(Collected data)

****************

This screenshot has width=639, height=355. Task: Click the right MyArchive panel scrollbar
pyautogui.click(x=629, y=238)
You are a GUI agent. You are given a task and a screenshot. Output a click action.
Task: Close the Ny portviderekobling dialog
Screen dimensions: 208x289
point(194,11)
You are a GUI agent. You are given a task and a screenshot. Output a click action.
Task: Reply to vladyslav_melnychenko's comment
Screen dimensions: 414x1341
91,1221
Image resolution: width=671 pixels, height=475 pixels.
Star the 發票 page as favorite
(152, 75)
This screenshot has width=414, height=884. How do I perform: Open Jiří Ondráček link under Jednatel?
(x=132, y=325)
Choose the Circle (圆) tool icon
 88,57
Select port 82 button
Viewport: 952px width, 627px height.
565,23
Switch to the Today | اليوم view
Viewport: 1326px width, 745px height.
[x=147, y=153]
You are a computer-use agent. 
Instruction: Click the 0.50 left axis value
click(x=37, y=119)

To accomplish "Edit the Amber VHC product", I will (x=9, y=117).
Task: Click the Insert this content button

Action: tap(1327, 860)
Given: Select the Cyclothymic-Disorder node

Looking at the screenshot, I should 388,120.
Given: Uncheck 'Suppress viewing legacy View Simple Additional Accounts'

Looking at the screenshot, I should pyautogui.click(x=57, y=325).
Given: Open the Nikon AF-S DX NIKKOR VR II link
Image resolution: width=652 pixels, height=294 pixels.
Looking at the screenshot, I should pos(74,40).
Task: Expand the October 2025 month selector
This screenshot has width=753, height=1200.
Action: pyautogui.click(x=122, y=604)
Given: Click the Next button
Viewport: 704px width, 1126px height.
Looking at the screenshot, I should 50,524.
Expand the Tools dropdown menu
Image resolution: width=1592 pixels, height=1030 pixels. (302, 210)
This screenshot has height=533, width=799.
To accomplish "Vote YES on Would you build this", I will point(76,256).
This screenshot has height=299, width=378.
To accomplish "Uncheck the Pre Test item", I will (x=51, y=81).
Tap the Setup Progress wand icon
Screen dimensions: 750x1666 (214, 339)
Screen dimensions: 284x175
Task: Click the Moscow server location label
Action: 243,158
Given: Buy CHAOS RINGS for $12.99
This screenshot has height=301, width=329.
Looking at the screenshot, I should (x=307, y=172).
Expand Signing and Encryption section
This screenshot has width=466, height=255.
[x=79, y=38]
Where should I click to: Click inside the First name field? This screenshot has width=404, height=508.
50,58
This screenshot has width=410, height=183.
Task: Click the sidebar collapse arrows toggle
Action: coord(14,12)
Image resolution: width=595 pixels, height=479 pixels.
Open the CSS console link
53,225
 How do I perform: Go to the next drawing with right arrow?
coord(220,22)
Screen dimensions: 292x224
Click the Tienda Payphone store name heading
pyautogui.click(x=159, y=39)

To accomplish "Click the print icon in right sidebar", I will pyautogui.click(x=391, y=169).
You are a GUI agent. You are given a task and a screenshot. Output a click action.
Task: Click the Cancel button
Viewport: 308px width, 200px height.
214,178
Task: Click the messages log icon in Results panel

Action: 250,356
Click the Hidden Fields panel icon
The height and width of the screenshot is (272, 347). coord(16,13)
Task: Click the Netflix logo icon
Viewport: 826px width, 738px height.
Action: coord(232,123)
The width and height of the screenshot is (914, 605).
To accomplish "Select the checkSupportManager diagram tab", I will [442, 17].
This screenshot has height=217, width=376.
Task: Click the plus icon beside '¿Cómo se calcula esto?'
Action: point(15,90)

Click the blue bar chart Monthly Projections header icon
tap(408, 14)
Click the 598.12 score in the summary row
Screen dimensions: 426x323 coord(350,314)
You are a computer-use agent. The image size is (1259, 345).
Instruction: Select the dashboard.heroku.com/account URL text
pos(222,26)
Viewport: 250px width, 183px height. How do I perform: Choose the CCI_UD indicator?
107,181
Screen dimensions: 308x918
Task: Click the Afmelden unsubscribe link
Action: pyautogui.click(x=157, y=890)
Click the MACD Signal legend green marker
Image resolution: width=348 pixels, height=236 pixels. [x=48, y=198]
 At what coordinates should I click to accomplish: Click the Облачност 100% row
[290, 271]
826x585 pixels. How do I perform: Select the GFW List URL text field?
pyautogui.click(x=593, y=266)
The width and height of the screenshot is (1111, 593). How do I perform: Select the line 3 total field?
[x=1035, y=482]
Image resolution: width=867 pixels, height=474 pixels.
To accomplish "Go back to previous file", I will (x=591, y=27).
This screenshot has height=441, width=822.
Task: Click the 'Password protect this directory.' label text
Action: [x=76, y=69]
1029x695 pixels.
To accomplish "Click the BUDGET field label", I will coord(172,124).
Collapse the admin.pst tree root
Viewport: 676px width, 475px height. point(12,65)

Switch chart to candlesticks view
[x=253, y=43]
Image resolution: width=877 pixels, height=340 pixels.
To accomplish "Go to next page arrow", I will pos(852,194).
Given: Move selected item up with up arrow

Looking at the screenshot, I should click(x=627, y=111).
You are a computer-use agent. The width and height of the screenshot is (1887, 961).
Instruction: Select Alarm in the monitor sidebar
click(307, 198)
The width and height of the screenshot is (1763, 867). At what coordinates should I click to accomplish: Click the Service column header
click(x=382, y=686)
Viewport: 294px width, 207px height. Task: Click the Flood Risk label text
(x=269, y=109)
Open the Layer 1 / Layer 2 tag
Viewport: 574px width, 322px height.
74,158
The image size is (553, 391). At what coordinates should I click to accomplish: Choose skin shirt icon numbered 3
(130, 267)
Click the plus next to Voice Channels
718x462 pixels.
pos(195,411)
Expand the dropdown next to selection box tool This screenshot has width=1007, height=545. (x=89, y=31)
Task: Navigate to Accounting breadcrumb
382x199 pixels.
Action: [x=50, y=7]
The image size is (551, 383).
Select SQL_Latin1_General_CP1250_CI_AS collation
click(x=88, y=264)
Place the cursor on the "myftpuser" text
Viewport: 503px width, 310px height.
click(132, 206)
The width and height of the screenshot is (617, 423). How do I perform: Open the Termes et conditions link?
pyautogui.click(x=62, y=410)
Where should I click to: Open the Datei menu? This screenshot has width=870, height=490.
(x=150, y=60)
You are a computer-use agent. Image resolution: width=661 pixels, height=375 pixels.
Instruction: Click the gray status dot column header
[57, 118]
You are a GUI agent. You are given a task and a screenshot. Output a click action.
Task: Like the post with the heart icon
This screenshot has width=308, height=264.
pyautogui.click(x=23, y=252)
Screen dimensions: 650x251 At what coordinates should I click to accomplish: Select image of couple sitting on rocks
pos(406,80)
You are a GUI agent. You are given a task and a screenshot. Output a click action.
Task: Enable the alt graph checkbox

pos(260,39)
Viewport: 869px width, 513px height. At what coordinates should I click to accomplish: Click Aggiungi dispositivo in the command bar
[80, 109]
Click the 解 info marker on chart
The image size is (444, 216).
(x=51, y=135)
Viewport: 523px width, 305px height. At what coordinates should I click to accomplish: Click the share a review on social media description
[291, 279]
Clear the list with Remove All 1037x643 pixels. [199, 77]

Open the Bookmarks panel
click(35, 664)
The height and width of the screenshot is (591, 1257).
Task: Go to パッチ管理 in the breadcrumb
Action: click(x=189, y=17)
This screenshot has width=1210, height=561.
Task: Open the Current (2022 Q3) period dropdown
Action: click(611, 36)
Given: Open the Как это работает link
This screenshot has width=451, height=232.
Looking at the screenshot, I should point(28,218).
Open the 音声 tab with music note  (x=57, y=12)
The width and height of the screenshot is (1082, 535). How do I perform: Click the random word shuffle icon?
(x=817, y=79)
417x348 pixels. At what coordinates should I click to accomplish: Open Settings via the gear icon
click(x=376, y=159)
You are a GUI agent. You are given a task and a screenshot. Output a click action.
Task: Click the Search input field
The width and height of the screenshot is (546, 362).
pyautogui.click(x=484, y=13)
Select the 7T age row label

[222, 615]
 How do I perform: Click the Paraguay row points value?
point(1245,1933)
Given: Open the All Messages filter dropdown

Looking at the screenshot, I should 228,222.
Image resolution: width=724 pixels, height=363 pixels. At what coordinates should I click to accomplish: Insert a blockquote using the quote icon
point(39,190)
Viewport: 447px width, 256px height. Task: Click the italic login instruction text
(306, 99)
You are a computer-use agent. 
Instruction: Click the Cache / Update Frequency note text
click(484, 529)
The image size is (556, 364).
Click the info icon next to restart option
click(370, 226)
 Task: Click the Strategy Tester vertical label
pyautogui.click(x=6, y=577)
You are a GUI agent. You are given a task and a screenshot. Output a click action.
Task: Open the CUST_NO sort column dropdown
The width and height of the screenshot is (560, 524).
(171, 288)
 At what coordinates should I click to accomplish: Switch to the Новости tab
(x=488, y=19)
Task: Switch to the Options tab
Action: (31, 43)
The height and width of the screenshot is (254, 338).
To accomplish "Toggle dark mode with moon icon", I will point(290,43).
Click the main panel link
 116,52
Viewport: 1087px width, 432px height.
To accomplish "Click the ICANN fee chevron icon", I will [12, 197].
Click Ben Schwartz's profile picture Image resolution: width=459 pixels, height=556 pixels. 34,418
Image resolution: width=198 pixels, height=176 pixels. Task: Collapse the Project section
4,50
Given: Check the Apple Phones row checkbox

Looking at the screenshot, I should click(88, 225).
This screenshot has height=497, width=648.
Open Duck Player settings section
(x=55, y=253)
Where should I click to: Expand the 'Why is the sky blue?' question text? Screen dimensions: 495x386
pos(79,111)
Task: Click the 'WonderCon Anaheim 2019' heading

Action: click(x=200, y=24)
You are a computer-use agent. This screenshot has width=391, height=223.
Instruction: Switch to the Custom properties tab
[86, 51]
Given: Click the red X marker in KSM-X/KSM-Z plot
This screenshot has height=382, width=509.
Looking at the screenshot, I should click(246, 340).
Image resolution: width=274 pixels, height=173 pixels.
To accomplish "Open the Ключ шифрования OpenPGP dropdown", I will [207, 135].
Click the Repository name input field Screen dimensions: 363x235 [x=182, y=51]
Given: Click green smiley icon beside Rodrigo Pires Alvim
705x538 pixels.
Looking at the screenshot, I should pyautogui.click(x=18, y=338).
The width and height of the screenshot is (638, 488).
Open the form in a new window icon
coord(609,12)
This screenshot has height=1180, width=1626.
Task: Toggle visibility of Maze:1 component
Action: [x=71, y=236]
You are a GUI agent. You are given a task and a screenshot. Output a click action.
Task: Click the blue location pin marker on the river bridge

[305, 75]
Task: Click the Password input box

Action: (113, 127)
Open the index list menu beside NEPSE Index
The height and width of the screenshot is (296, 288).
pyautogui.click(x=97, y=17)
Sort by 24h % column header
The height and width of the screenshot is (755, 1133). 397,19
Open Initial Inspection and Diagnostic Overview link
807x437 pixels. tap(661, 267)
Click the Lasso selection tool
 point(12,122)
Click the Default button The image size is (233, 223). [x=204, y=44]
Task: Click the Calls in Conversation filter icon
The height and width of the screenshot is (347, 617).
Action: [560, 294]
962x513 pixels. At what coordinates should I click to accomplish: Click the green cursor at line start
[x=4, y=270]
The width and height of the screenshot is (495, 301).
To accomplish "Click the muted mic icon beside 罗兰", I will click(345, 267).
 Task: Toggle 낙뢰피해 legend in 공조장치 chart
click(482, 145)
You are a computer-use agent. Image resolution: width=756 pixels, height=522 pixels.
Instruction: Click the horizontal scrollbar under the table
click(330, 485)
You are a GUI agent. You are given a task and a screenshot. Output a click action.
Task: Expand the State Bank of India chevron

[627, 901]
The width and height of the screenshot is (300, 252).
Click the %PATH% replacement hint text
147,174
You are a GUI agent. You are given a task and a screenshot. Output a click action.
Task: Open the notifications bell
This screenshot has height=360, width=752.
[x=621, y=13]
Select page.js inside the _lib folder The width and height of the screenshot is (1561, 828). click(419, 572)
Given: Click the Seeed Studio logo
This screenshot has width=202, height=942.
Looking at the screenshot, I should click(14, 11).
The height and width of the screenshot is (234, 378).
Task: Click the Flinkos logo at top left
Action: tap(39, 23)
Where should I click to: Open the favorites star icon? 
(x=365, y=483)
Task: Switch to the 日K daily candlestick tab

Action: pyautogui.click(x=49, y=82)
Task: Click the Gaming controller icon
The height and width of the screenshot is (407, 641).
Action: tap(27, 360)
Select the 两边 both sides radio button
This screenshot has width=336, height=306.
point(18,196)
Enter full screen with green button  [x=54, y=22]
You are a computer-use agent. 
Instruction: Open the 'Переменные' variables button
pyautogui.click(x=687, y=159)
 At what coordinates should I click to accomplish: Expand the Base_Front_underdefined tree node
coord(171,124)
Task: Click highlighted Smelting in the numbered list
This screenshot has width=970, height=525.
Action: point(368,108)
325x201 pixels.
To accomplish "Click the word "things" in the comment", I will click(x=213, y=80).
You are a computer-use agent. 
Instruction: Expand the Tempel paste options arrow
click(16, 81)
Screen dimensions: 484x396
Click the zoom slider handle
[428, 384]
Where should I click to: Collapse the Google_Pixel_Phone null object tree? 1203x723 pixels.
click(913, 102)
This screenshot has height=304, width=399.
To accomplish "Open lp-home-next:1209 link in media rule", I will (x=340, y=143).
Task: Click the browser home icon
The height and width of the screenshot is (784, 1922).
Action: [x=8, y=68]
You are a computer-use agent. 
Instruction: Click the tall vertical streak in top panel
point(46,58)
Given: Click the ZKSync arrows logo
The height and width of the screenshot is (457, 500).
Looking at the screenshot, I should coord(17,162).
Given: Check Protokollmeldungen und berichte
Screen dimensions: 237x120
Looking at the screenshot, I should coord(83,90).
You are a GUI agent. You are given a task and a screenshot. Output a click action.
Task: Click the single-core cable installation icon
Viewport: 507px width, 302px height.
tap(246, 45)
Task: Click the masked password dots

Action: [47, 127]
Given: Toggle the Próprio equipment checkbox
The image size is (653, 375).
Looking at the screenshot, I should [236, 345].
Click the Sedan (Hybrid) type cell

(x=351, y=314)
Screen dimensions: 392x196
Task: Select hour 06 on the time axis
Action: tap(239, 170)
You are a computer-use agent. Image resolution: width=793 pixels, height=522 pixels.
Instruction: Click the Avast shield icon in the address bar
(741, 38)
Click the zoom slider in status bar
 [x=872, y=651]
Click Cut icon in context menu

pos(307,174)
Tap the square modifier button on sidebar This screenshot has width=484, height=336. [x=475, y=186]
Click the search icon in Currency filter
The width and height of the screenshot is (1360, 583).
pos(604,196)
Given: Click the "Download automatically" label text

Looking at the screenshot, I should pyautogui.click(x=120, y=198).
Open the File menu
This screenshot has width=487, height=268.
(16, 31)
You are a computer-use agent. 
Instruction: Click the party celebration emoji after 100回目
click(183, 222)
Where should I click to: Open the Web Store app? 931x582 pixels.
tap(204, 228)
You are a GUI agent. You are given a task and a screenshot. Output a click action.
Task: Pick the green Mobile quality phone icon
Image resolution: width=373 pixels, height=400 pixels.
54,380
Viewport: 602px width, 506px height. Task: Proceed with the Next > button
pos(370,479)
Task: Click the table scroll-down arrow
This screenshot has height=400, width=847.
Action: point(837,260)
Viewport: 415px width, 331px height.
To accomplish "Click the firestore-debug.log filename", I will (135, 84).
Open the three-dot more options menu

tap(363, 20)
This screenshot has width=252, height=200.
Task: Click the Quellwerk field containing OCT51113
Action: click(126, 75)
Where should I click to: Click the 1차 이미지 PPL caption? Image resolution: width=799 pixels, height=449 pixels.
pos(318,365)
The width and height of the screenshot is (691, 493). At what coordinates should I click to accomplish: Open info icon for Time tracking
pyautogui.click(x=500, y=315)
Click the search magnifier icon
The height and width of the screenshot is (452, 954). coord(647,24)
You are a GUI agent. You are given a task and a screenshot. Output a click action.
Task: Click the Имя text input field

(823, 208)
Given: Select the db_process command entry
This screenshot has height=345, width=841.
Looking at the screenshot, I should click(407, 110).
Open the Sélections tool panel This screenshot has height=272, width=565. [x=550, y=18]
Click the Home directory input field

****************

Return a word-for-word copy of the lines above from the one holding "Open the index list menu beside NEPSE Index" through the one holding "The width and height of the screenshot is (495, 301).", with both of them included and nothing besides.

**OUTPUT**
Open the index list menu beside NEPSE Index
The height and width of the screenshot is (296, 288).
pyautogui.click(x=97, y=17)
Sort by 24h % column header
The height and width of the screenshot is (755, 1133). 397,19
Open Initial Inspection and Diagnostic Overview link
807x437 pixels. tap(661, 267)
Click the Lasso selection tool
 point(12,122)
Click the Default button The image size is (233, 223). [x=204, y=44]
Task: Click the Calls in Conversation filter icon
The height and width of the screenshot is (347, 617).
Action: [560, 294]
962x513 pixels. At what coordinates should I click to accomplish: Click the green cursor at line start
[x=4, y=270]
The width and height of the screenshot is (495, 301).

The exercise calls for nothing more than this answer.